Spreading Wings of Hope
JACKSON HOLE, Wyo. – Ricky Pires plods through two feet of crusted, powdery snow on the edge of Bridger-Teton National Forest. Flurries fly on the frigid wind as she and her team trudge in the snowshoe wake of a biologist.
They’re searching for cougar tracks in the vast whiteness of the Wyoming winterscape – a far cry from Pires’ natural habitats: the Florida Panther National Wildlife Refuge in Big Cypress Swamp, the CREW Marsh Trails and the Panther Posse room in FGCU’s Reed Hall, where she and her volunteers educate schoolchildren about conservation and Florida’s endangered cat.
But “Ms. Ricky,” as the youngsters call her, is on a mission to take her message beyond Southwest Florida. A nonprofit group that advocates cougar protection worked with Pires to adapt her program for Wyoming’s native cat.

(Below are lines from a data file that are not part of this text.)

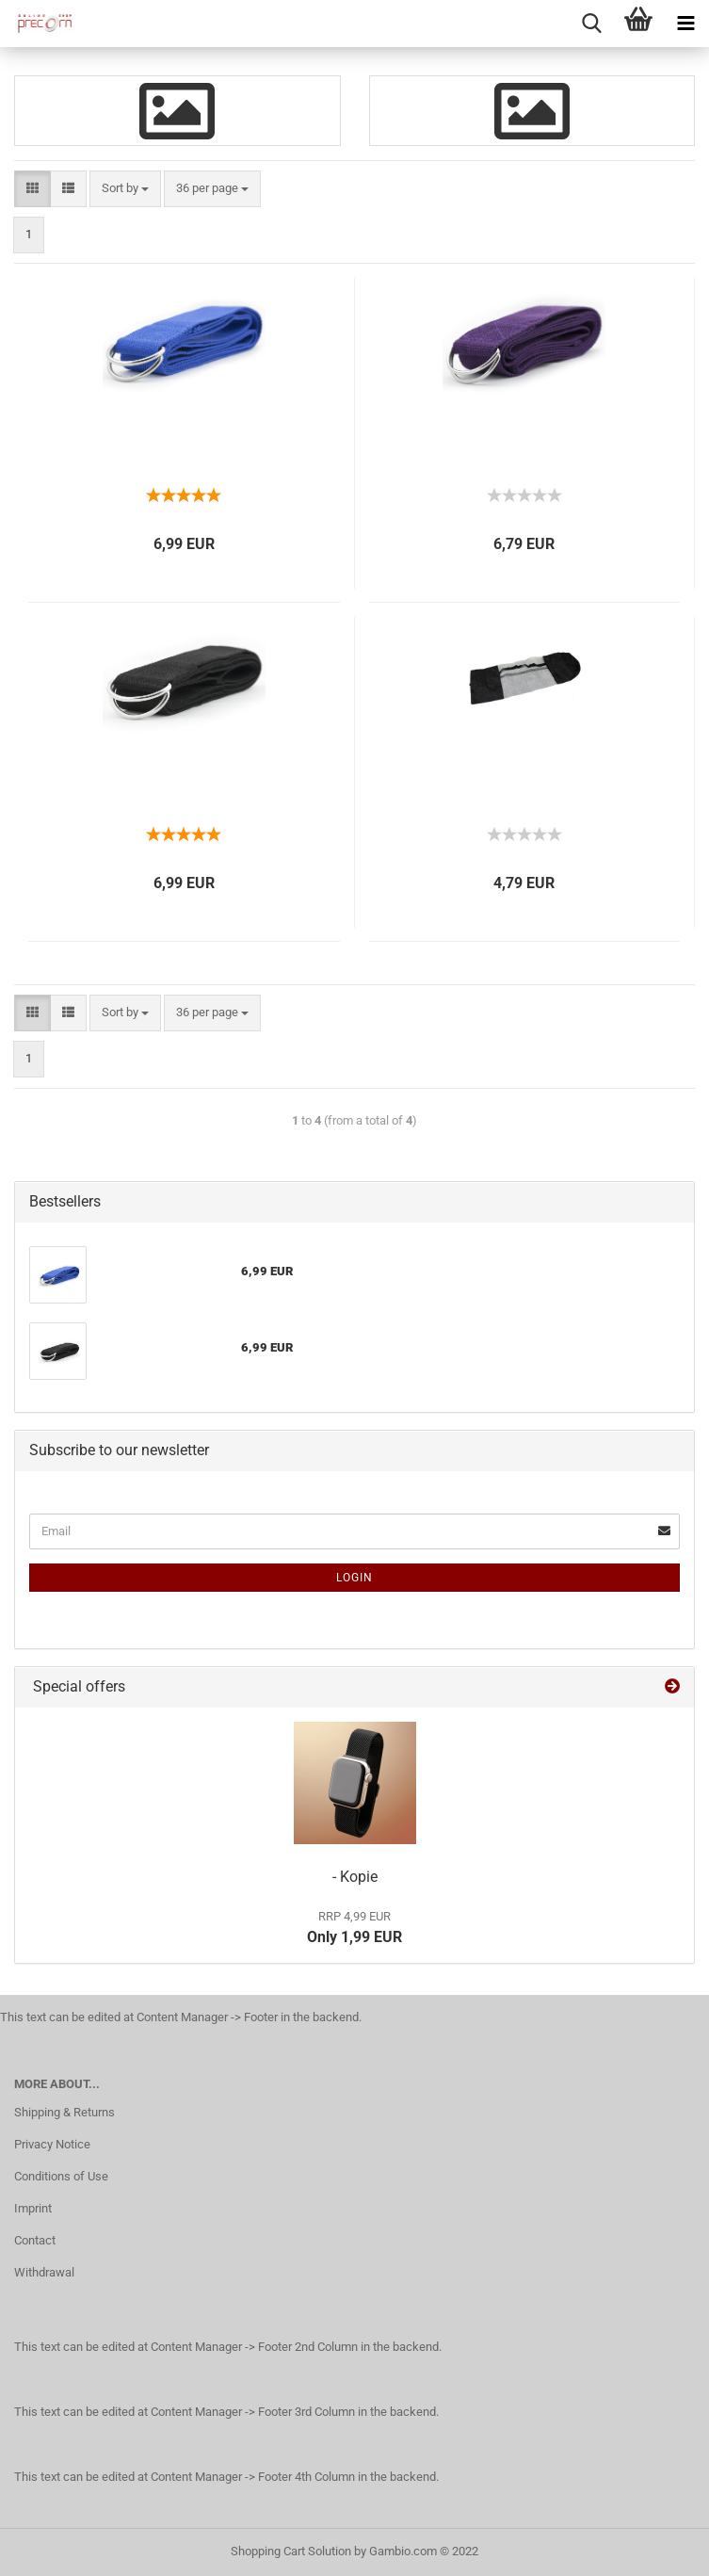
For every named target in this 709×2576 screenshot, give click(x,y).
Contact (35, 2240)
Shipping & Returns (64, 2112)
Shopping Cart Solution (291, 2551)
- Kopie (355, 1877)
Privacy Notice (52, 2144)
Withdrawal (44, 2272)
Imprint (33, 2208)
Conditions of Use (61, 2176)
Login (354, 1577)
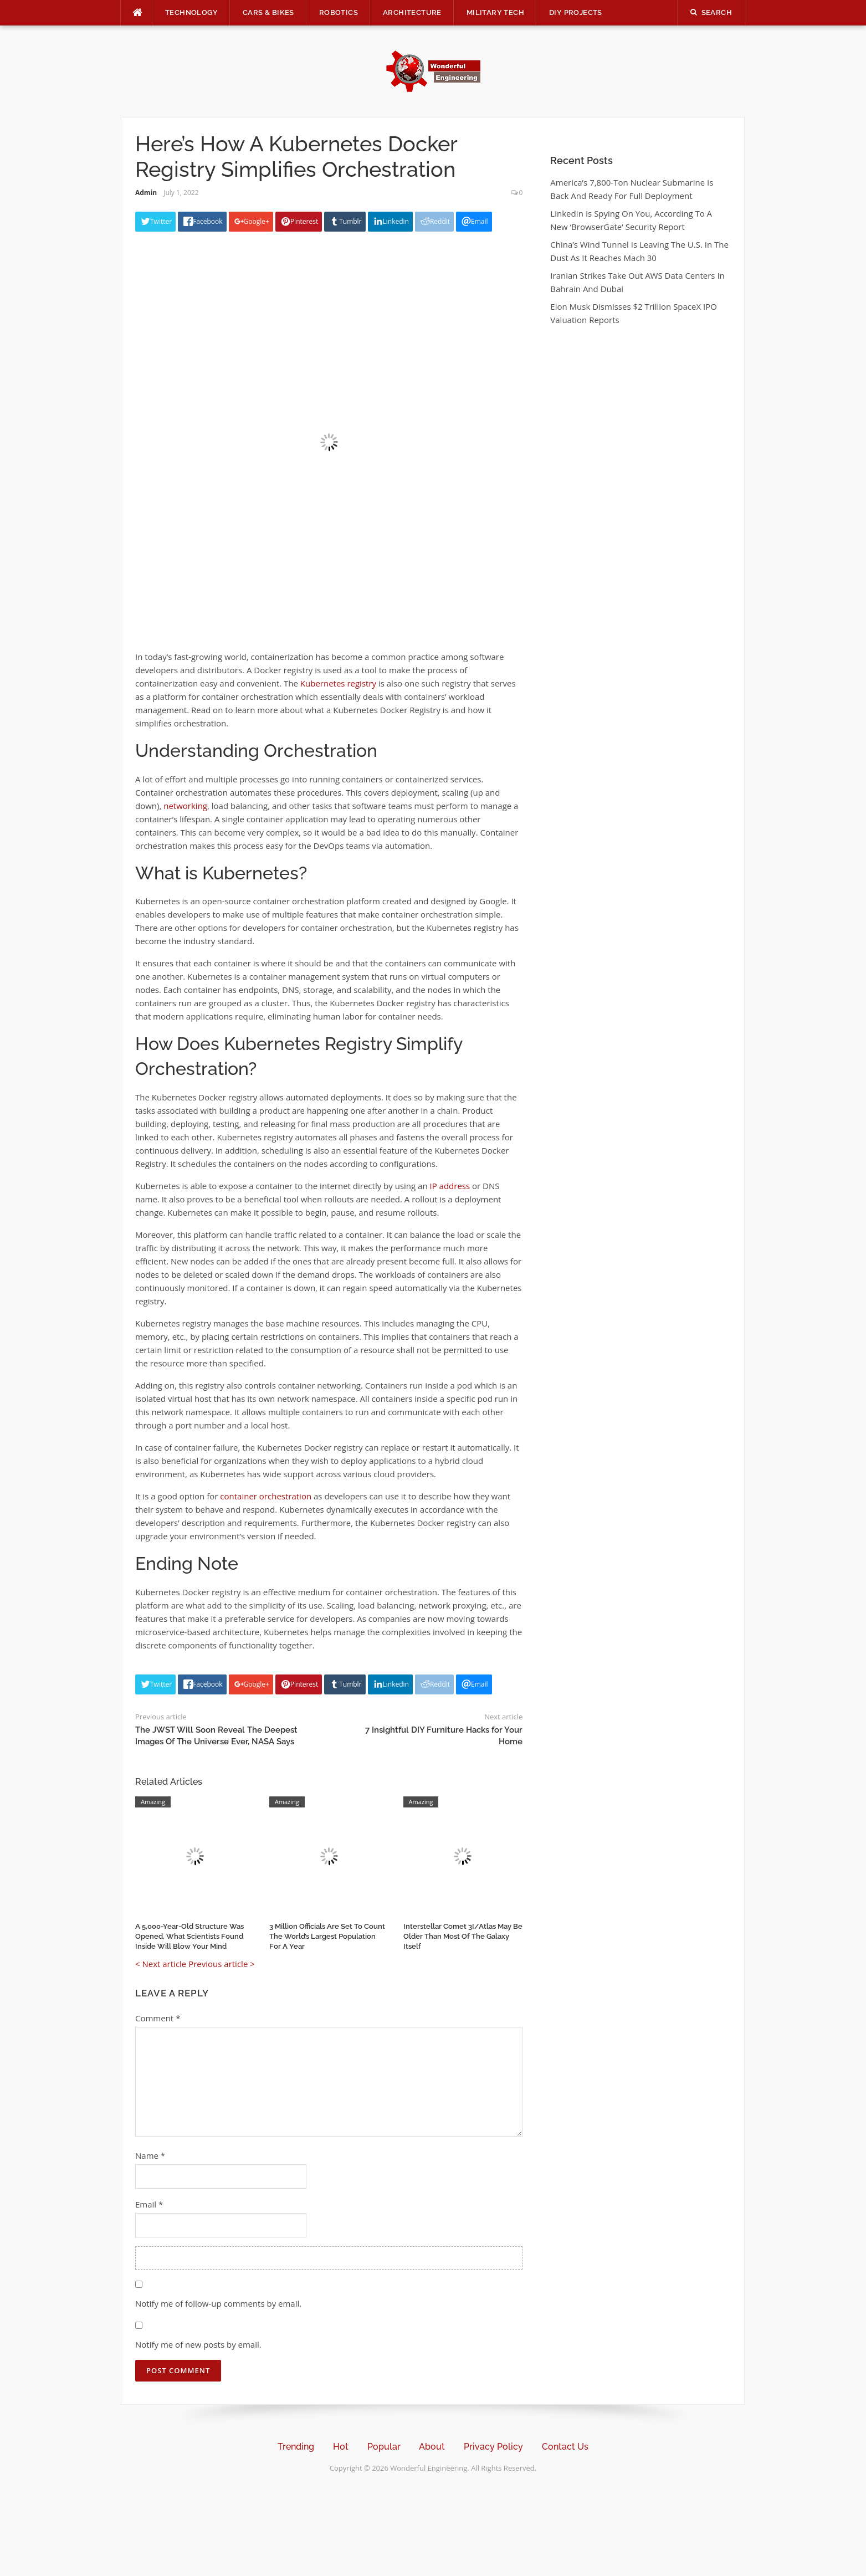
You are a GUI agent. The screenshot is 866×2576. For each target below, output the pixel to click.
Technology (191, 12)
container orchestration (265, 1496)
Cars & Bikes (268, 12)
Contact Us (565, 2446)
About (432, 2446)
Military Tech (495, 12)
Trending (296, 2446)
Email (149, 2204)
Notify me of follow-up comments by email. (218, 2303)
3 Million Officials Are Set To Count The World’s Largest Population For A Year (327, 1936)
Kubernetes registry (338, 683)
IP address (450, 1185)
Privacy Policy (493, 2446)
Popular (384, 2446)
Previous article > (221, 1963)
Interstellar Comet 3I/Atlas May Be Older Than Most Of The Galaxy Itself (462, 1936)
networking (185, 805)
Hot (341, 2446)
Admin (146, 192)
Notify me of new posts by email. (198, 2344)
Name (150, 2155)
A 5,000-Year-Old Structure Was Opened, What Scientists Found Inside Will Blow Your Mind (189, 1936)
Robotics (338, 12)
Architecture (412, 12)
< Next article (160, 1963)
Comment (157, 2018)
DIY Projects (575, 12)
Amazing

This fall, she heads to Georgia to train volunteers there for a posse program scheduled to launch in 2013. With another prospect in Argentina, she’s opening the door to wider awareness of the need for wildlife conservation – as well as gaining priceless international exposure for the university.
Last spring, FGCU’s award-winning 12-year-old Panther Posse program spawned its first offspring: a Cougar Posse in Jackson Hole, Wyo. Elementary schools around the small valley town tucked in between the Grand Teton and Gros Ventre mountain ranges sent their first classes through the free program in March.
The youngsters learned how to identify the tracks of cougars and other wildlife. They ducked into a camouflage tent to discover how cougar kittens are tracked and studied. They danced a conga line to “The Pink Panther Theme” between learning stations.
“It didn’t take much to get me hooked on this,” says Bari Bucholz, a science teacher at Journeys School, a private K-12 institution in Jackson. “It ties into concepts we are teaching, integrates a lot of different subjects. And it’s the kind of learning where they don’t realize they’re learning because it’s fun.
“It’s kind of a stewardship thing – it ties them to this place.”
Making that connection to the natural world is what everyone involved hopes will inspire children to respect wildlife and practice conservation. If not, the cougar could face the same fate as its endangered cousin, the Florida panther. Licensed hunters can still kill mountain lions for sport in Wyoming and 12 other states, and cougars are often captured and moved without regard for their needs because of public safety fears.
“It will work,” Pires assures organizers in Wyoming. “It’s just going to take a lot of time. If we start now, you won’t have an endangered species.”
Photos offer rare glimpse of cougars
Acclaimed natural history photographer Tom Mangelsen, whose cougar images are featured in this spread, has had his work published in National Geographic, Audubon, Smithsonian and Life, among other magazines. His galleries, Mangelsen - Images of Nature, are located in six states.
In 2000, he published “Spirit of the Rockies: The Mountain Lions of Jackson Hole,” a collection of photographs shot during the unprecedented appearance of a family of mountain lions on the National Elk Refuge in Jackson in winter 1999. His images offer a rare glimpse into the natural life of the elusive predator.
“It was such a great opportunity to see a cougar family as wild as you could get,” Mangelsen says. “They were there for 42 days. Within two weeks, there were 500 people coming and going, hoping to get a view.”
That experience – and the knowledge that mountain lions have few protections in Wyoming and other western states – inspired him to co-found The Cougar Fund in 2001, to promote scientific research and the survival of the species.
The nonprofit organization now has more than 2,000 members in 48 states.
“People are impassioned about it,” says co-founder Cara Blessley Lowe, a writer and photographer based in Jackson Hole and Los Angeles. “We started homing in on the scientific side. Science cuts through ethical and emotional arguments.”